Twitter users began tweeting Jan. 25 about an online listing on the booksellers’ site, which had been offering the famously fabricated antisemitic text for $24.95. The retailer said in a statement to the Jewish Telegraphic Agency that the book was fed automatically to the website from “standard industry databases” and that the company took “prompt action to remove” the title.
Twitter users also objected to the description of the book on the site, which summarized at length the book’s fictional description of a Jewish plan for global domination and suggested that its authenticity is still an open question. The description justified its sale as “an interesting book which deserves to be studied in the same way the ‘War of the Worlds’ radio broadcast duped many thousands…. We neither support nor deny its message, we simply make it available for those who wish a copy.”
“Like what is even this synopsis?” responded Rachel Kaplan, a San Diego-based writer, on Twitter. “We neither support nor deny it’s message what??”

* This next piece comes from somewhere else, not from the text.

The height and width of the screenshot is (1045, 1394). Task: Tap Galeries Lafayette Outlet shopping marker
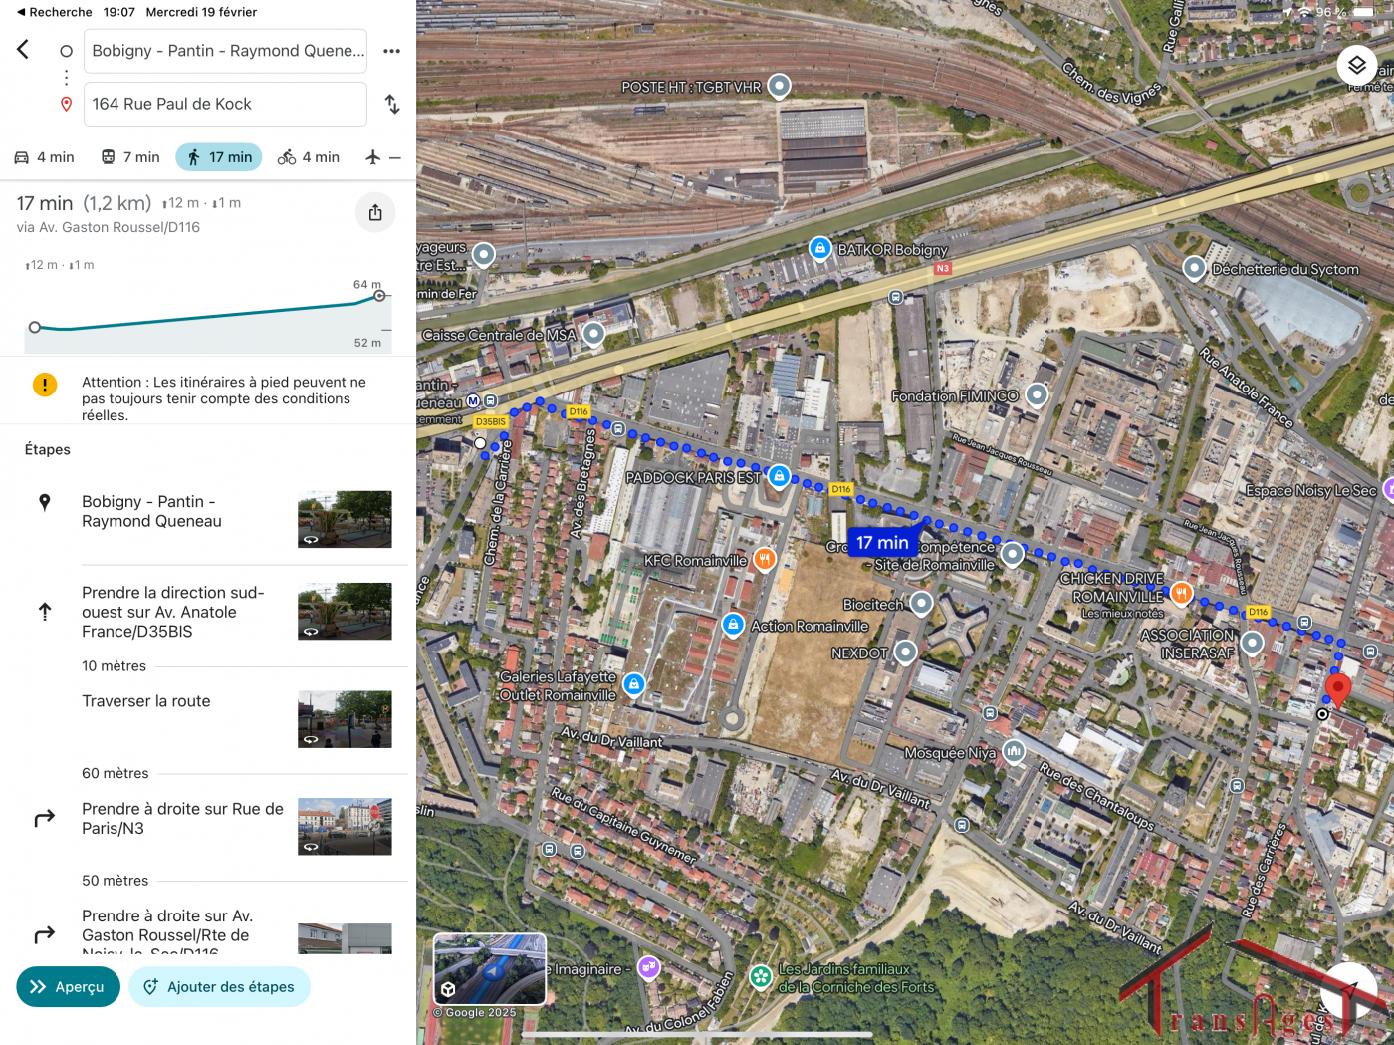click(x=634, y=684)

“Nothing like watching major corporations distributing long discredited antisemitic forgeries for profit,” tweeted Jeremy Burton, executive director of the Boston Jewish Community Relations Council.
In their statement to JTA, a representative for Barnes & Noble wrote that the bookseller draws on industry databases and does the “utmost to diligently monitor such submissions for violations of our content policy.” According to the statement, the book was never stocked in their bookstores.

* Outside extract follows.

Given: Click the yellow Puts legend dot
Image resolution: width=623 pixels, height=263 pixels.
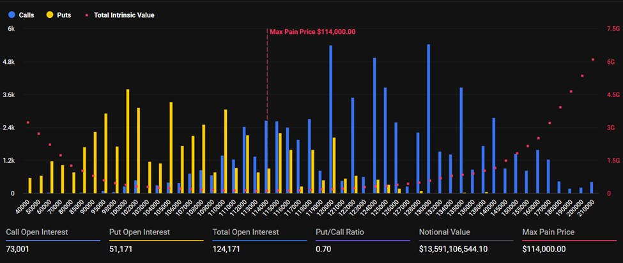Looking at the screenshot, I should pyautogui.click(x=49, y=15).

“We regret that it was listed inadvertently. As soon as we are made aware of any such offending titles, we take prompt action to remove the offending titles in accordance with our policy, as we did with this title,” said the representative.
While Barnes & Noble was the main focus of social media users’ outrage, other top online booksellers such as Walmart, Book Depository, Thrift Books and Hudson Books were selling dozens of versions, the Jerusalem Post reported yesterday.